Exercise details:
Each line below should be repeated exactly, but no picture should be carried over.

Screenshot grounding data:

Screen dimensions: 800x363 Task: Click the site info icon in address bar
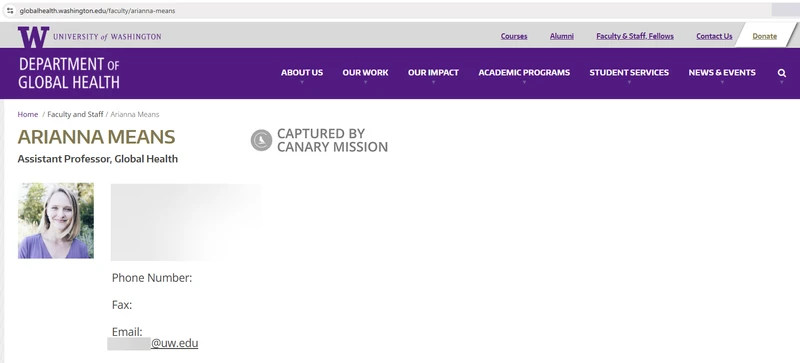click(x=10, y=10)
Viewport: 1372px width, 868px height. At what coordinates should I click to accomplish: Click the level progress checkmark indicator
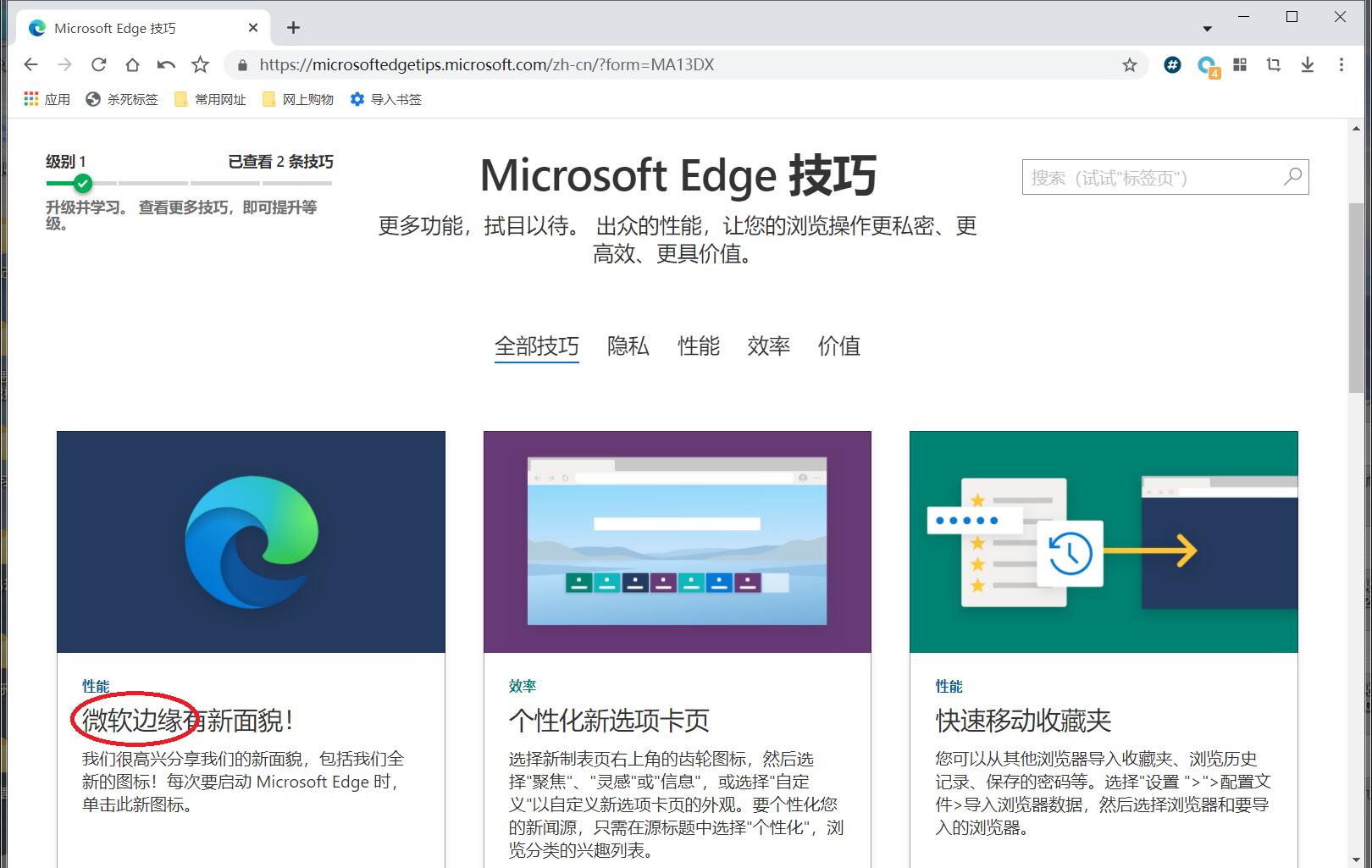82,183
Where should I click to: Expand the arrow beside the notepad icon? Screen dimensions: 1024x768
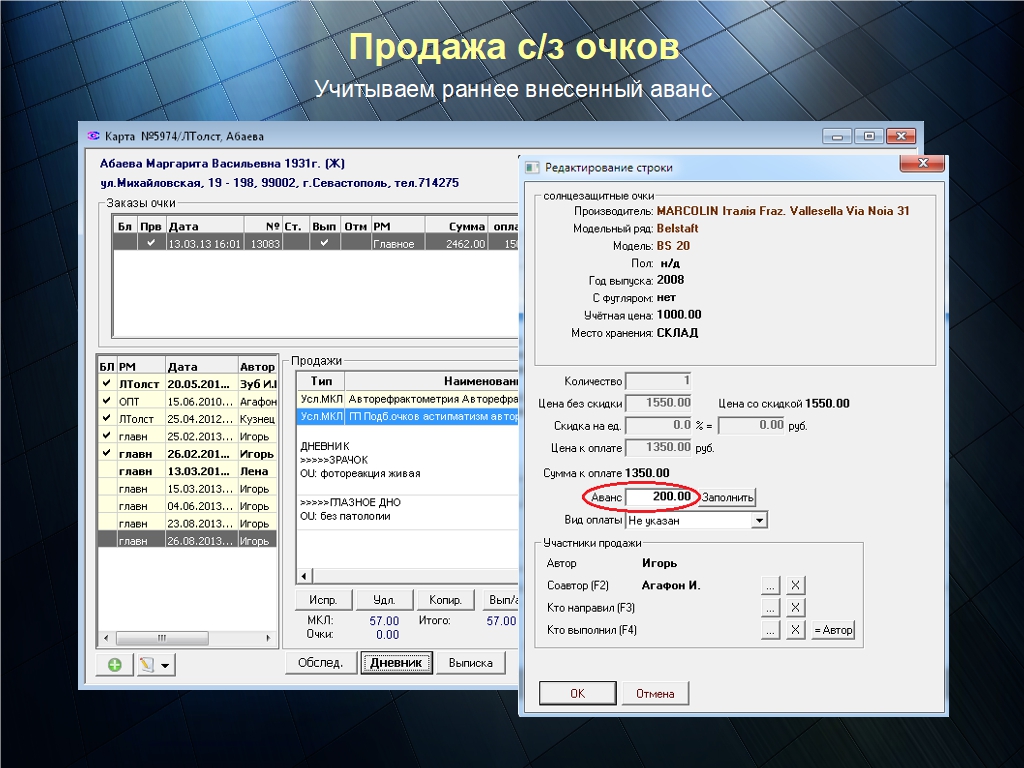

Answer section:
Screen dimensions: 800x363 Task: Click the site info icon in address bar
click(x=10, y=10)
Viewport: 1372px width, 868px height. At what coordinates should I click to accomplish: Click the level progress checkmark indicator
82,183
Where should I click to: Expand the arrow beside the notepad icon? Screen dimensions: 1024x768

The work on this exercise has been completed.